▸ Problema a resolver: Por favor, imprima sem nenhuma alteração o trecho da listagem abaixo que começa na linha que contém "The width and height of the screenshot is (720, 458)." e termina na linha que contém "nama-label: Nama is", incluindo essas duas linhas.

▸ Registros de uma coleta de dados:
_ _ _ _ _

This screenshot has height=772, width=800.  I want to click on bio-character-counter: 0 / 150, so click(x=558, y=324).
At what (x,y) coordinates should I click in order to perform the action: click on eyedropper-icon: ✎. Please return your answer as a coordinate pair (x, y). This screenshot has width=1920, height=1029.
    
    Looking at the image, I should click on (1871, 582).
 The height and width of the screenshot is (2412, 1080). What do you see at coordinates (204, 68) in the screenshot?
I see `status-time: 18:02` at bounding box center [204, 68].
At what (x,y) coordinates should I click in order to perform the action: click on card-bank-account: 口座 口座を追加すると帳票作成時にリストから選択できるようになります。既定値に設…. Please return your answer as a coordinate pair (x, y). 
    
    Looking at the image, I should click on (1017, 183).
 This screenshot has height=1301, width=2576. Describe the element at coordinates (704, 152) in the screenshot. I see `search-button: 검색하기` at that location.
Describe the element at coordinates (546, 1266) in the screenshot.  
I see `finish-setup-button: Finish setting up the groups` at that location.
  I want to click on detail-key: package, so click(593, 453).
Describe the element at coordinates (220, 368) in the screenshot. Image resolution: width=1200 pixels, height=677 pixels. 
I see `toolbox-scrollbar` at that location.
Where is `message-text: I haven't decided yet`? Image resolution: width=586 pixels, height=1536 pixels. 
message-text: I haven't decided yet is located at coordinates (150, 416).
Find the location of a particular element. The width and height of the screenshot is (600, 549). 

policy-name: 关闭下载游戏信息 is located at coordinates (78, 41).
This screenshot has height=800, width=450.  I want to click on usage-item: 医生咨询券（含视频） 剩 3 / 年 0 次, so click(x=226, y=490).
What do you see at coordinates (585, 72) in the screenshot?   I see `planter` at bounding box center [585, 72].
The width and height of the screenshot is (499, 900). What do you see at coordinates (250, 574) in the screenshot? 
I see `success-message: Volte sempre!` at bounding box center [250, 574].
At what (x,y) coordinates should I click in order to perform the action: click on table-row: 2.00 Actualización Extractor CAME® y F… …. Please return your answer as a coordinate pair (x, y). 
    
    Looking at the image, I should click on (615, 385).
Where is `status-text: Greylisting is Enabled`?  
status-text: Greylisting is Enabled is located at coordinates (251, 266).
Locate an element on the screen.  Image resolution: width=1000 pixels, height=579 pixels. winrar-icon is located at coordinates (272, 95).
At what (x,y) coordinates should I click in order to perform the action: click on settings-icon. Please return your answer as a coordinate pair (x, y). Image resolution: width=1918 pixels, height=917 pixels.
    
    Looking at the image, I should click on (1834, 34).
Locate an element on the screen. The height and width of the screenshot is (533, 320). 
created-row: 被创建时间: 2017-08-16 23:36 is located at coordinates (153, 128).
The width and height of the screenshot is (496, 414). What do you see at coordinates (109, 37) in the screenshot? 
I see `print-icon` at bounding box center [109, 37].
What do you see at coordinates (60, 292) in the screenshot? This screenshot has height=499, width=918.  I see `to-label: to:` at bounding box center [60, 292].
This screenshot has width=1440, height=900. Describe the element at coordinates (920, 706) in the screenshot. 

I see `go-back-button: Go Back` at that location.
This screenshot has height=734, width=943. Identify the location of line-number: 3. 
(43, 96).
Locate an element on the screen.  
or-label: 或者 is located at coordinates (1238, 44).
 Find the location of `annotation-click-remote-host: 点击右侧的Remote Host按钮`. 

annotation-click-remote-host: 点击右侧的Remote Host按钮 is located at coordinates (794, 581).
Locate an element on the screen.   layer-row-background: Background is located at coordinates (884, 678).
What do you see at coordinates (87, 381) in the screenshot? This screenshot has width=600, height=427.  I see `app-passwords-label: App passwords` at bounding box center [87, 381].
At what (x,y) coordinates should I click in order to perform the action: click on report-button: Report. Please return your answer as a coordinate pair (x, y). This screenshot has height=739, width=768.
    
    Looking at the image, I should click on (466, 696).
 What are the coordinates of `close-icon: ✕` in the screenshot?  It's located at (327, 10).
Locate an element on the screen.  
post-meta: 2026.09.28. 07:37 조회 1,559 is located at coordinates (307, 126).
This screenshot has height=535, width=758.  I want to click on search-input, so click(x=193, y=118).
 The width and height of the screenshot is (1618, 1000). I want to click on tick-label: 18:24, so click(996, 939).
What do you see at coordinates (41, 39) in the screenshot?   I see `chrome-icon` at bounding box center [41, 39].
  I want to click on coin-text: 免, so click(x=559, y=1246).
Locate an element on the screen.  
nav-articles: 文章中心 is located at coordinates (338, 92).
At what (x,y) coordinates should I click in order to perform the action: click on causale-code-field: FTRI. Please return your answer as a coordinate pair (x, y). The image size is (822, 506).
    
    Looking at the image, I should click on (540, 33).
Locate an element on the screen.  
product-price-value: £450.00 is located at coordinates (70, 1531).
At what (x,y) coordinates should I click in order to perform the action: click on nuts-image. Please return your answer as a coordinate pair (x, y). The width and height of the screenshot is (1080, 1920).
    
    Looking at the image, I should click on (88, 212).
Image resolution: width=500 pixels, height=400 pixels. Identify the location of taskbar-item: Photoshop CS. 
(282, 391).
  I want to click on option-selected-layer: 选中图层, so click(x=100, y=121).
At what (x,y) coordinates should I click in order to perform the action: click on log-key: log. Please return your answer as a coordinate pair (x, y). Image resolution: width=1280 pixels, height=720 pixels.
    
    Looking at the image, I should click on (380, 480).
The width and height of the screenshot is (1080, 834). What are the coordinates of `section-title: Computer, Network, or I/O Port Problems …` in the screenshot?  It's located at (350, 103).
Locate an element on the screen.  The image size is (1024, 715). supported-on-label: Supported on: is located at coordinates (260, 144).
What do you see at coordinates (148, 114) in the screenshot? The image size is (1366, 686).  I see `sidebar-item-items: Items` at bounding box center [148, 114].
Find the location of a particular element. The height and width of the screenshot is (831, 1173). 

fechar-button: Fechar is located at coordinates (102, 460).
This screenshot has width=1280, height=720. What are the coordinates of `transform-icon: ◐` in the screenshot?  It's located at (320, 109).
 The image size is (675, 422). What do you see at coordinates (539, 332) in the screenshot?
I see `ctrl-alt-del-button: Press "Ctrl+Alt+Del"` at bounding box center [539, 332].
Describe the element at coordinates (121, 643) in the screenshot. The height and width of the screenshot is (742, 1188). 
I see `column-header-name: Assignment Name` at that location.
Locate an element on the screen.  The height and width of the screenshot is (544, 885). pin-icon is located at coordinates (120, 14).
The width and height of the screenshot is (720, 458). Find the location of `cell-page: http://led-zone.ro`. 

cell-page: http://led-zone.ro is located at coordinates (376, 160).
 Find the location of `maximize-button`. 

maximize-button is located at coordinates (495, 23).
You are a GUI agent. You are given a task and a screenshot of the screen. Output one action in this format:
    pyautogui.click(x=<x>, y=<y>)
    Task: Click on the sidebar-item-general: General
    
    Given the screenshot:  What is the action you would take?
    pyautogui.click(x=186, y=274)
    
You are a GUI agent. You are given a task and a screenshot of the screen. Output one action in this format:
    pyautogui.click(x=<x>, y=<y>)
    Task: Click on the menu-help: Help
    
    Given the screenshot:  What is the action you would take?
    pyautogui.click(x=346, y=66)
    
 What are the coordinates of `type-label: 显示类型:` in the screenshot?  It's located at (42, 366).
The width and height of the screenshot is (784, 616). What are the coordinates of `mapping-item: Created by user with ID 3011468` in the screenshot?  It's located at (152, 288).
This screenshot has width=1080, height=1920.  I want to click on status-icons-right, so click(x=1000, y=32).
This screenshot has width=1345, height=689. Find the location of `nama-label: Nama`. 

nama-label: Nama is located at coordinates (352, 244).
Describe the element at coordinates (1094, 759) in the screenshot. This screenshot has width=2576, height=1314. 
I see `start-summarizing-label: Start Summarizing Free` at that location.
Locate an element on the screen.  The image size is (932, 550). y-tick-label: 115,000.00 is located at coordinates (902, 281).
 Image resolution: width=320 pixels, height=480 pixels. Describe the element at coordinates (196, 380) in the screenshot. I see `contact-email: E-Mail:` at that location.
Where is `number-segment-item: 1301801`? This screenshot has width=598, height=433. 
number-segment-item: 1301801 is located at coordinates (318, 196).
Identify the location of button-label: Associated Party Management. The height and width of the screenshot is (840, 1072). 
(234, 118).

_ _ _ _ _

▸ Resposta à tarefa:
The width and height of the screenshot is (720, 458). Find the location of `cell-page: http://led-zone.ro`. 

cell-page: http://led-zone.ro is located at coordinates (376, 160).
 Find the location of `maximize-button`. 

maximize-button is located at coordinates (495, 23).
You are a GUI agent. You are given a task and a screenshot of the screen. Output one action in this format:
    pyautogui.click(x=<x>, y=<y>)
    Task: Click on the sidebar-item-general: General
    
    Given the screenshot:  What is the action you would take?
    pyautogui.click(x=186, y=274)
    
You are a GUI agent. You are given a task and a screenshot of the screen. Output one action in this format:
    pyautogui.click(x=<x>, y=<y>)
    Task: Click on the menu-help: Help
    
    Given the screenshot:  What is the action you would take?
    pyautogui.click(x=346, y=66)
    
 What are the coordinates of `type-label: 显示类型:` in the screenshot?  It's located at (42, 366).
The width and height of the screenshot is (784, 616). What are the coordinates of `mapping-item: Created by user with ID 3011468` in the screenshot?  It's located at (152, 288).
This screenshot has width=1080, height=1920.  I want to click on status-icons-right, so click(x=1000, y=32).
This screenshot has width=1345, height=689. Find the location of `nama-label: Nama`. 

nama-label: Nama is located at coordinates (352, 244).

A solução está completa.